>> Begin Given passage

However, at the March 29 meeting, Morris stated that he did not think it was a good idea to use these temporary funds for the specials teachers. The funds will be available for one more year after this one (FY24), and after that we will fall “off the cliff” of temporary funds – that is, those funds will no longer be available and we will have to figure out how to cover that amount.

Much discussion ensued about the advisability of using a higher amount of ESSER funds ($472,731, as opposed to the $393,531 originally proposed). Several other school committee members were uncomfortable doing this, and did not want to use temporary funds to cover salaries. However, I felt that, since we were already going to do that – we were already going to use almost $400,000 in ESSER funds to cover staff salaries, and since we have the funds available this year and next year, why wouldn’t we use them?

School Committee member Peter Demling brought up the idea of requesting a higher appropriation amount from the town of Amherst in order to cover the $79,200. (Brief background: The town gives the school district guidance as to how much the school district can spend in the next fiscal year. Typically, the school district works within that guidance. The amount the town allocates to the school is called the “appropriation.”) Finance Director Doug Slaughter responded that the school committee *can* approve an appropriation amount that is higher than the guidance given by the town. It will then be up to the town to approve that amount or not.

I did not think it was a good idea to request an appropriation amount higher than the town’s guidance, in order to fund the art and technology specials teachers at full time. To me that feels like “passing the buck” to the Town Manager and Town Council to decide whether or not to fund these positions, instead of the School Committee making the decision. But in an effort to compromise, I proposed splitting the difference – what if we fund half of the $79,200 with ESSER funds and half through town appropriation? 

In the end, we landed on a one-third ESSER/two-thirds town appropriation model. One-third of the $79,200 ($26,400) will be pulled from additional ESSER funds, and two-thirds ($52,800) will be added to the total amount we will request in appropriation from the town. I don’t love this plan! But it was super important to me to get the specials positions restored to full time, so I voted in favor of it. It remains to be seen if the town will agree to the higher appropriation amount.

Later in the same meeting, the School Committee discussed the policy of allowing siblings of students in one of the three district-wide special education programs to attend the same school. The AIMS (Academic Individualized Mainstream Support) and Building Blocks programs are located at the Fort River School; the Intensive Learning Center program (ILC) is located at the Wildwood School. Students enrolled in these programs go to the designated school, even if they do not live in the defined enrollment area for that school. This can result in siblings attending different schools. SEPAC (Special Education Parent Advisory Council) sent a public comment strongly urging the School Committee to allow siblings of students in these specialized programs to attend the same school:

“The shared experience of school for siblings, both disabled and non-disabled, is an important part of growing up. At present, families of non-disabled children have the luxury of being together at school. Our special education students and their families deserve the same.”

The committee chair informed us that the decision had already been made, last year, to allow this, but it had not been implemented yet. It is unclear why it had not been implemented.

>> End Given passage
>> Begin Information shown

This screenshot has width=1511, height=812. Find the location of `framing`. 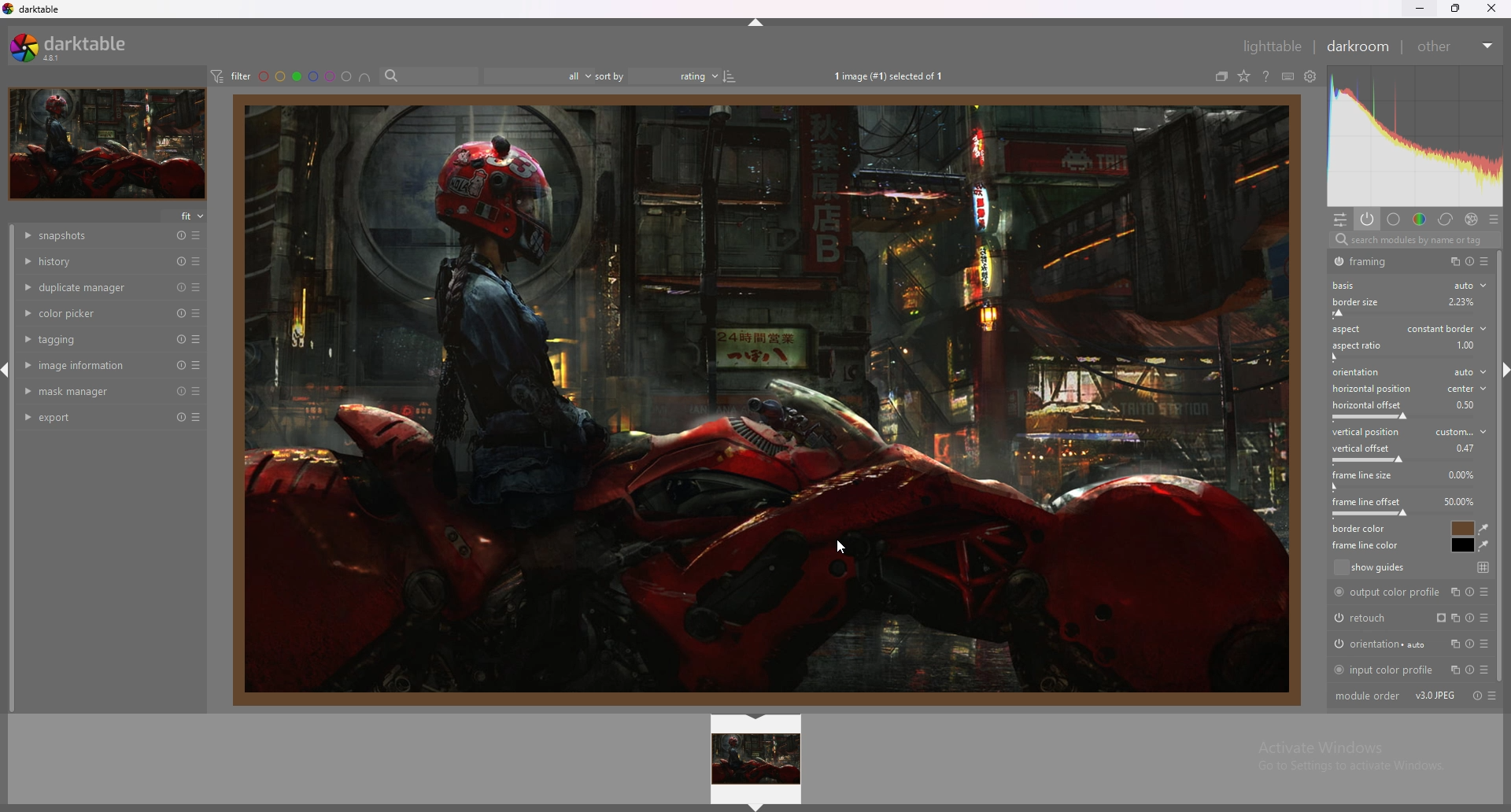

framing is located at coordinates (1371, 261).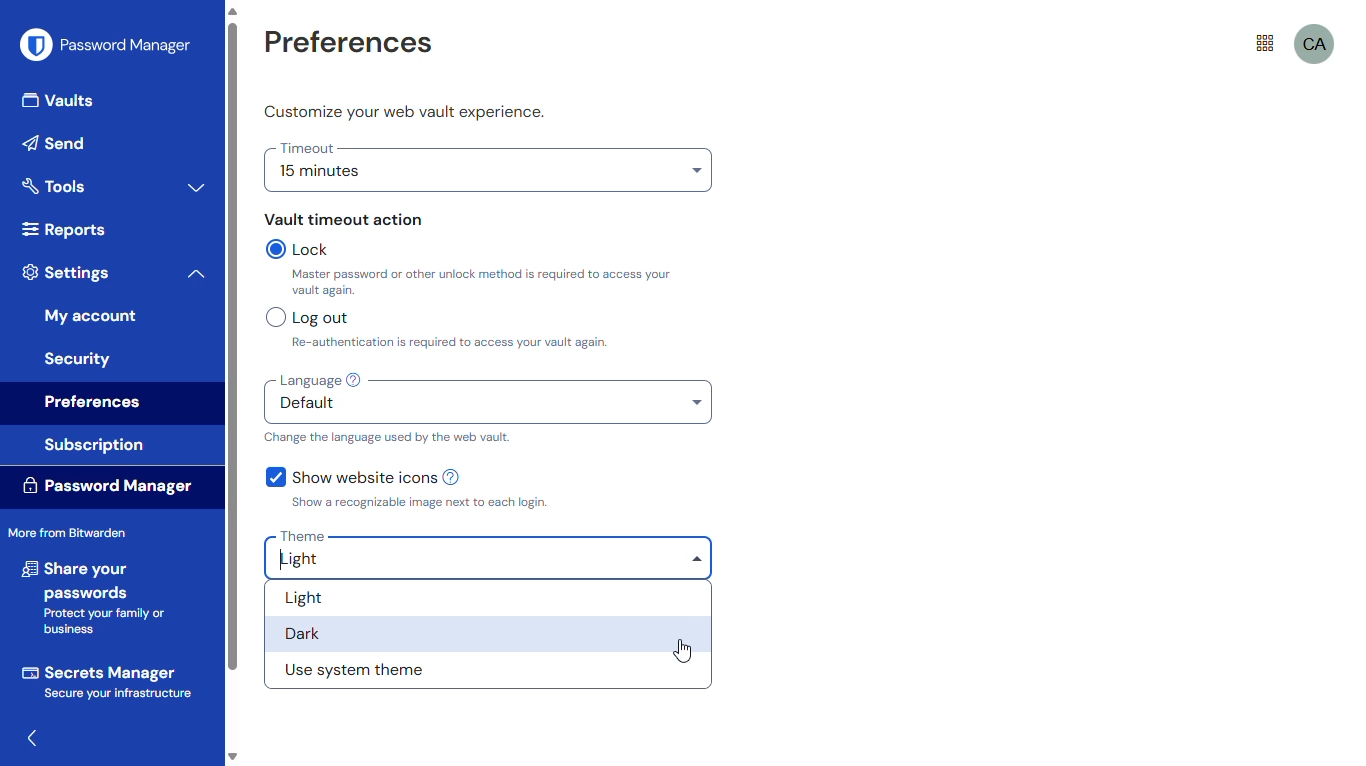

>> End Information shown

Short exercise » Continue the account of the school committee meeting from where it stops.

Reply to the task »
The School Committee then heard from the superintendent about the potential challenges of providing transportation to school for siblings of special education students. He talked about vans being filled to the brim already, and bus drivers being in short supply. 

I pointed out that there are around 40 students in the specialized programs (a number that fluctuates year to year, but has been around 40 for several years). Some of those students already attend their home school, some do not have siblings of elementary age, and some families may not want the sibling(s) to attend the same school (for any number of reasons). The number of siblings whose families would take advantage of this could be very low. Still, the superintendent was uncomfortable guaranteeing transportation for siblings. The school committee discussed the inequity of offering the choice for siblings to attend the same school but not guaranteeing transportation – only families with the resources to have private transportation and the time to drive their student to school will be able to take advantage of this. Still, I did not want to hold back on offering this to families. I do hope that, in the end, transportation will be made available to all families who participate in this.

Regional School Committee approves high school track and field project (Regional School Committee meeting 3/15/22)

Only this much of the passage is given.